Extract every line of the records that contains the string "item", and copy each such line in full.
Start of DATA LINES
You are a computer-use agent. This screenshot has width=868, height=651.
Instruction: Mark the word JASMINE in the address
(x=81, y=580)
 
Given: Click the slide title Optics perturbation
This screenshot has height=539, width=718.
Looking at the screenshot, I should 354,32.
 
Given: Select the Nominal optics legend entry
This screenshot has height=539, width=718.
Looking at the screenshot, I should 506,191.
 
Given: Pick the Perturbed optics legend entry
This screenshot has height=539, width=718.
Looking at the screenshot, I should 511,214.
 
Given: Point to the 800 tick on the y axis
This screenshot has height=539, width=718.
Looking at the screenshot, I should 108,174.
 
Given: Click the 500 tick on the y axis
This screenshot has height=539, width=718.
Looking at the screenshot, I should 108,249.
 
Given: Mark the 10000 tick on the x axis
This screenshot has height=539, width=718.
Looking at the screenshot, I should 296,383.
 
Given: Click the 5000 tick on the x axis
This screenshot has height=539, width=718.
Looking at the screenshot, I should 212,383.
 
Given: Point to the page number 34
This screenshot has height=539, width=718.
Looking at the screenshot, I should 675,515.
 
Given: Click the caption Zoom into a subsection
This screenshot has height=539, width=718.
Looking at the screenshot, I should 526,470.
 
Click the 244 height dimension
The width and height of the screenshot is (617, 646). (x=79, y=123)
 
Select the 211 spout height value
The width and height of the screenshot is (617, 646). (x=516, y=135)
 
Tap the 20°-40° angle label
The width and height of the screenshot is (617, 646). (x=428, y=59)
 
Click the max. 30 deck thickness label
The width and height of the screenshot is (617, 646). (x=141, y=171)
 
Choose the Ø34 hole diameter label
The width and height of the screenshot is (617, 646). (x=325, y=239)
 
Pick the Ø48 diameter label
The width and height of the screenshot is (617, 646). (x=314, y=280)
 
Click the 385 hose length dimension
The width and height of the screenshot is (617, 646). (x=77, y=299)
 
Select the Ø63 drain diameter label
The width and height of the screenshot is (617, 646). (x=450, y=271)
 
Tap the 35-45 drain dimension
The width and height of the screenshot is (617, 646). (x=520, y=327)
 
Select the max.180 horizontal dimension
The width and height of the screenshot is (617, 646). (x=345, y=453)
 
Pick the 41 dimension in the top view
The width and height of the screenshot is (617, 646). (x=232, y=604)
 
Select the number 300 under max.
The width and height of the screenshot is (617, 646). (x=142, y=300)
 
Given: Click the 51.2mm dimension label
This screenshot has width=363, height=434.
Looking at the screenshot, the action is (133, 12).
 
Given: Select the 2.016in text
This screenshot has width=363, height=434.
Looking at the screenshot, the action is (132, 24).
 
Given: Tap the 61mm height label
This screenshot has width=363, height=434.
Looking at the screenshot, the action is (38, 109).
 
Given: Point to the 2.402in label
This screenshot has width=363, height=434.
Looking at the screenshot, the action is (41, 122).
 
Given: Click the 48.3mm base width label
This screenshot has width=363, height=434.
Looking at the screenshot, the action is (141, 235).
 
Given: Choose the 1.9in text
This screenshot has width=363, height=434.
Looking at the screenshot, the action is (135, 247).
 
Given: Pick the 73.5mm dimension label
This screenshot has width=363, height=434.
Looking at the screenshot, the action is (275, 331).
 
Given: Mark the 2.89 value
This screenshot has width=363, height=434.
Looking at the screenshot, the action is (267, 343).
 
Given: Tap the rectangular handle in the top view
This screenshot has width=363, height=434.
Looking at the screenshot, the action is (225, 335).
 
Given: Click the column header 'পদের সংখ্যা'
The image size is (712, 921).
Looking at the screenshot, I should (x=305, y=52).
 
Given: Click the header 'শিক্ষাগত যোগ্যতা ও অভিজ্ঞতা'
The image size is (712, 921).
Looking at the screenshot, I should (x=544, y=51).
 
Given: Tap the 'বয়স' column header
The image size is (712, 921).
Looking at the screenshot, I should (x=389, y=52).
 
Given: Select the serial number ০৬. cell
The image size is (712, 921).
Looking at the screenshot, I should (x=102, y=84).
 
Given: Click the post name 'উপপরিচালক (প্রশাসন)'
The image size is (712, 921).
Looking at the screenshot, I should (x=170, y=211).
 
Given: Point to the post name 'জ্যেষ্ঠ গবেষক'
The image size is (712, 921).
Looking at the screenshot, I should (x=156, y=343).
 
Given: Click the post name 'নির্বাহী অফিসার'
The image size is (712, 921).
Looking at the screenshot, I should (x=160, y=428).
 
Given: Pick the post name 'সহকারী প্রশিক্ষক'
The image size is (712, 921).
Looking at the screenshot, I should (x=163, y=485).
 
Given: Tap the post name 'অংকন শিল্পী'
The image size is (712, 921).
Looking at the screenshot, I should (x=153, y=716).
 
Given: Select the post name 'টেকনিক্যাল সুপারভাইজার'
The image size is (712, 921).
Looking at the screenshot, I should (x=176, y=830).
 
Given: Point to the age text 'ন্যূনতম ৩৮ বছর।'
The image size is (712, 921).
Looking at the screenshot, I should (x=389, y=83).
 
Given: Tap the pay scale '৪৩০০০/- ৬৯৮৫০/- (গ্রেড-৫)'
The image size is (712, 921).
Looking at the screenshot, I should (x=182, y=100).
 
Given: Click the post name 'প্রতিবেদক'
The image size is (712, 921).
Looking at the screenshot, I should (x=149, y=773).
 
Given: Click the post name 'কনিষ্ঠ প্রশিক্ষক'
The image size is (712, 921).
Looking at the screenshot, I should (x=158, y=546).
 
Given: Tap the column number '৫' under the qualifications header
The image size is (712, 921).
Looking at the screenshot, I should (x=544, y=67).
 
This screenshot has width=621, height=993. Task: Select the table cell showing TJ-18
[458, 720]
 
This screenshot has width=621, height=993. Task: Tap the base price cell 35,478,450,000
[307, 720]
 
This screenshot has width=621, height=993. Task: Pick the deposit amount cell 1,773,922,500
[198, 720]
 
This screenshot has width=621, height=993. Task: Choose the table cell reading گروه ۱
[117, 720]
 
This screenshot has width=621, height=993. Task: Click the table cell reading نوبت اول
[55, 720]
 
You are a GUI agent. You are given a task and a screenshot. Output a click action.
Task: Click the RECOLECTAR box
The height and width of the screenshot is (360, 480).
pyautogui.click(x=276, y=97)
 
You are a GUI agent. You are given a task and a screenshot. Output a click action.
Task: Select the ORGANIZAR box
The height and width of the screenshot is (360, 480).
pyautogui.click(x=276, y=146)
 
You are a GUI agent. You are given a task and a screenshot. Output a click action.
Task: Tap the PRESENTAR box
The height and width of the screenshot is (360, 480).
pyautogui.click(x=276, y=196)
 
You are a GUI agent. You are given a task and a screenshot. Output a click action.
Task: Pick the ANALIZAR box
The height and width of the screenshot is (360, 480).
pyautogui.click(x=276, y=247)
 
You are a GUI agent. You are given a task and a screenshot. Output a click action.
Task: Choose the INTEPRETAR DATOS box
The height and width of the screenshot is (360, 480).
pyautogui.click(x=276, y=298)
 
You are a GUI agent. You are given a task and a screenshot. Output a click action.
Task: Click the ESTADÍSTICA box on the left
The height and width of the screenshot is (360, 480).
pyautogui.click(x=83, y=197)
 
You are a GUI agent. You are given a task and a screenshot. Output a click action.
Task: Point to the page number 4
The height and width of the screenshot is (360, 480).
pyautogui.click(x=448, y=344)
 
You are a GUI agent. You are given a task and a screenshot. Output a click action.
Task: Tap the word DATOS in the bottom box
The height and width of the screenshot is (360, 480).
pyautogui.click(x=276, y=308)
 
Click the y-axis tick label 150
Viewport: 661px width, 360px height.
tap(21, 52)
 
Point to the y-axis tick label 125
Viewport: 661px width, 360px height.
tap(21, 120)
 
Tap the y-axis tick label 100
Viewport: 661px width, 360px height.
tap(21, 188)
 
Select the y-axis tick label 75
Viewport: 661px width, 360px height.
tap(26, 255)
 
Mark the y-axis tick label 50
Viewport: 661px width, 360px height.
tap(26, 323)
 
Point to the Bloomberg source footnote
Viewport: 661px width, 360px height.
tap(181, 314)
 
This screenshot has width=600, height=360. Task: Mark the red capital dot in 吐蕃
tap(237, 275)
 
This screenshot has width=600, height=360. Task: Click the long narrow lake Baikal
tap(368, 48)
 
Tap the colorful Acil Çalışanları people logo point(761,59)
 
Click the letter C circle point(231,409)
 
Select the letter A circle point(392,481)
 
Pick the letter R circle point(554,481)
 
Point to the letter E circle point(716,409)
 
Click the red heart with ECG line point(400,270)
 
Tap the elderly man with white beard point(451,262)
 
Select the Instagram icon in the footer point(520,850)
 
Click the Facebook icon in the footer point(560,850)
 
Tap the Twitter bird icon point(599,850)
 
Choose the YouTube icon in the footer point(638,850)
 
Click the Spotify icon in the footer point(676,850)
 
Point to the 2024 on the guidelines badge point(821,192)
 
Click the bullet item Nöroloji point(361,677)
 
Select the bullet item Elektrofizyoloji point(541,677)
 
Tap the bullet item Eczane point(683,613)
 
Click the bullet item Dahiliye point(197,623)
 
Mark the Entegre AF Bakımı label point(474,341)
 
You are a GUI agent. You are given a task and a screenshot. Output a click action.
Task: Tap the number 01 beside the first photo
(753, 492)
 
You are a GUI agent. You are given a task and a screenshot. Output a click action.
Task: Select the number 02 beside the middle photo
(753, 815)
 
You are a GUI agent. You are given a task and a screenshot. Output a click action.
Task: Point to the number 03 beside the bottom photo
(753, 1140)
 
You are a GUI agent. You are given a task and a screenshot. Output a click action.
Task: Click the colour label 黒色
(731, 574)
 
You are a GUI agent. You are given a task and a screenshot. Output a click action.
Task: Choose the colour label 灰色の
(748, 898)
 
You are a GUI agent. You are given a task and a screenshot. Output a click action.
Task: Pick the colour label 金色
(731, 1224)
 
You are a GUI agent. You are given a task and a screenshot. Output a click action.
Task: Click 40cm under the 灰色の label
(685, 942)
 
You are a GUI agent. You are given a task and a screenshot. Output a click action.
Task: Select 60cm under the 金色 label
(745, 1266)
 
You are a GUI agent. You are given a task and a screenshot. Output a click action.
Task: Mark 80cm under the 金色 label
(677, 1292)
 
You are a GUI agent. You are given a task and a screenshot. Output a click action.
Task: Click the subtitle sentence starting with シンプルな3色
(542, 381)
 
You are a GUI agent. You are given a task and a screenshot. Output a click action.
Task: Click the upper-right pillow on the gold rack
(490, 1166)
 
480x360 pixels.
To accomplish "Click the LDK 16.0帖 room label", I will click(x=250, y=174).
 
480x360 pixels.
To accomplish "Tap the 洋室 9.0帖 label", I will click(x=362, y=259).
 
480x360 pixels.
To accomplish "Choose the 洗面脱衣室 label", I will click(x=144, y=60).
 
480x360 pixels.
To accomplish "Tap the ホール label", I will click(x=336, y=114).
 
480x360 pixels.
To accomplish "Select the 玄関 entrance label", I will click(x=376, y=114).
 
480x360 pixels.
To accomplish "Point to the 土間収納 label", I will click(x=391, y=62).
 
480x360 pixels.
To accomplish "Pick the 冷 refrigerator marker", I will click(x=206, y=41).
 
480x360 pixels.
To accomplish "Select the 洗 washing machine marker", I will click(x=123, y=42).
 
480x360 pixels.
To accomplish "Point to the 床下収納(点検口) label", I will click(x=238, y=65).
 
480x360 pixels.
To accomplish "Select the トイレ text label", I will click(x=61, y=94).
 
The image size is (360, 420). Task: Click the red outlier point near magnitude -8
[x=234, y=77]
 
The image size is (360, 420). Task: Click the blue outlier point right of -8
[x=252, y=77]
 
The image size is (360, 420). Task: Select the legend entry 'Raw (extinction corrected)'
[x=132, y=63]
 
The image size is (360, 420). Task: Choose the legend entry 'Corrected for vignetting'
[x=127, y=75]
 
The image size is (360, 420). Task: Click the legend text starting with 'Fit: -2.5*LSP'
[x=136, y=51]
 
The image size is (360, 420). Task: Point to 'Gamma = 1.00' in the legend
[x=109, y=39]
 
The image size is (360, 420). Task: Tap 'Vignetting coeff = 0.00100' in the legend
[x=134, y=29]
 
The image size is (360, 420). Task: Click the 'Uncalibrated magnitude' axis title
End of DATA LINES
### SOLUTION TO THIS PROBLEM
Click the bullet item Nöroloji point(361,677)
Select the bullet item Elektrofizyoloji point(541,677)
Tap the bullet item Eczane point(683,613)
Click the bullet item Dahiliye point(197,623)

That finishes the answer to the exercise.